As for human being, after living a long, natural life with a good death, a departed individual may become an ancestor (egun) and live in the invisible world, watching over his or her living family. Those best qualifying for ancestor remembrance are those who “fulfilled their destiny” (as in Yoruba belief), contributed to the community, lived exemplary lives and do not die young or act in cruel or criminal ways. Ancestors are believed to reincarnate usually into their family lineages as a grandchild; however, it is also possible for reincarnation outside the family lineage.

Before rebirth, ancestral spirits restore themselves in the “good heaven” (orun rere) while watching over the family and some may become revered Orisha. Individuals guilty of crimes, cruelty, theft, slander, of using magic to harm others are not reborn but sent by Olodumare to the “bad heaven” (orun bururu), the place of broken pots which cannot be repaired, and are thus unable to reincarnate.

The concept of the “person” in early Orisha tradition included a body, the ori (“head”) or seat of consciousness and personality, and the eleda or “guardian spirit”. In later development, the eleda has diminished and been replaced by a believer’s protective Orisha or guardian ancestor spirits. Each ori is given a specific destiny (iwa) by Olodumare (as in Africa) when it is created which must be fulfilled in life, usually requiring multiple incarnations before becoming an ancestral Orisha. Every ori is also “a child of the Orisha” meaning that every soul has a specially designated Orishas over it.

Through divination rites it is possible for a person to attain a reading on current circumstances in relationship to their destiny; and through dedicated actions, it is possible to change or enhance their destiny. The departed (egun) may visit the living in dreams or imaginative visions, to provide guidance and give warnings; simply divination techniques (obi) can also be used to solicit advice. Such beliefs are all consistent with African traditions.

Family members communicate with the departed through prayer and also through simple family altars consisting of a lit candle, a cup of black coffee and a bit of favorite food.  Infertility is considered a curse that prevents reincarnations and children dying before birth (stillborn) many be an ancestral ori who prefers heaven or those infants who die immediately after birth may be abiku, a transient, trickster spirit who merges with the embryo but leaves when born, resulting in death.
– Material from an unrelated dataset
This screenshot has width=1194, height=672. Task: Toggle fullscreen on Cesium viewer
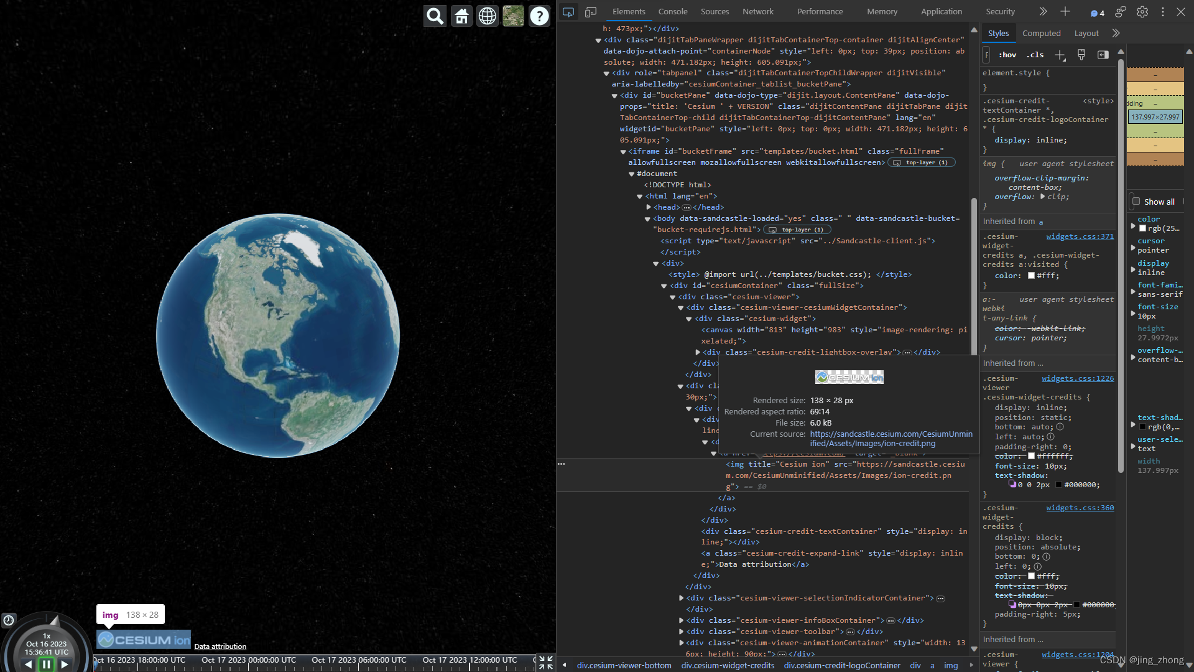tap(545, 663)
A proper death after a long life is assured through the Itutu, a divination ceremony that meant to ease the soul, assure it, and clear away all negative ties to others during the just ended life; it can also assure that the soul not be reincarnated but remain in the ancestral realm, unless the soul chooses otherwise to be reborn. Similar beliefs can be found in Palo Monte (Afro-Kongo-Cuban) where all ancestral spirits become deities and incarnate in mediums through possession rites; also found in the Trinidad Orisha (Shango) traditions and in the Espiritismo tradition of Puerto Rico, all of which have American practitioners.

Lee Irwin
Religious Studies Department


Recommended Readings

Mary Ann Clark, Santería: Correcting the Myths and Uncovering the Realities of a Growing Religion (Westport: Praeger, 2007).

Miguel De La Torre, Santería (Grand Rapids: Wm. B. Eerdmans Publishing, 2004).

Joseph M. Murphy, Santería: African Spirits in America (Boston: Beacon Press, 1993).

Mercedes Cros Sandoval, Worldview, the Orishas, and Santeria (Gainesville: University of Florida Press, 2007).

Kristina Wirtz. Ritual, Discourse, and Community in Cuban Santería: Speaking a Sacred World Series: Contemporary Cuba. (Gainesville, FL: University Press of Florida. 2007).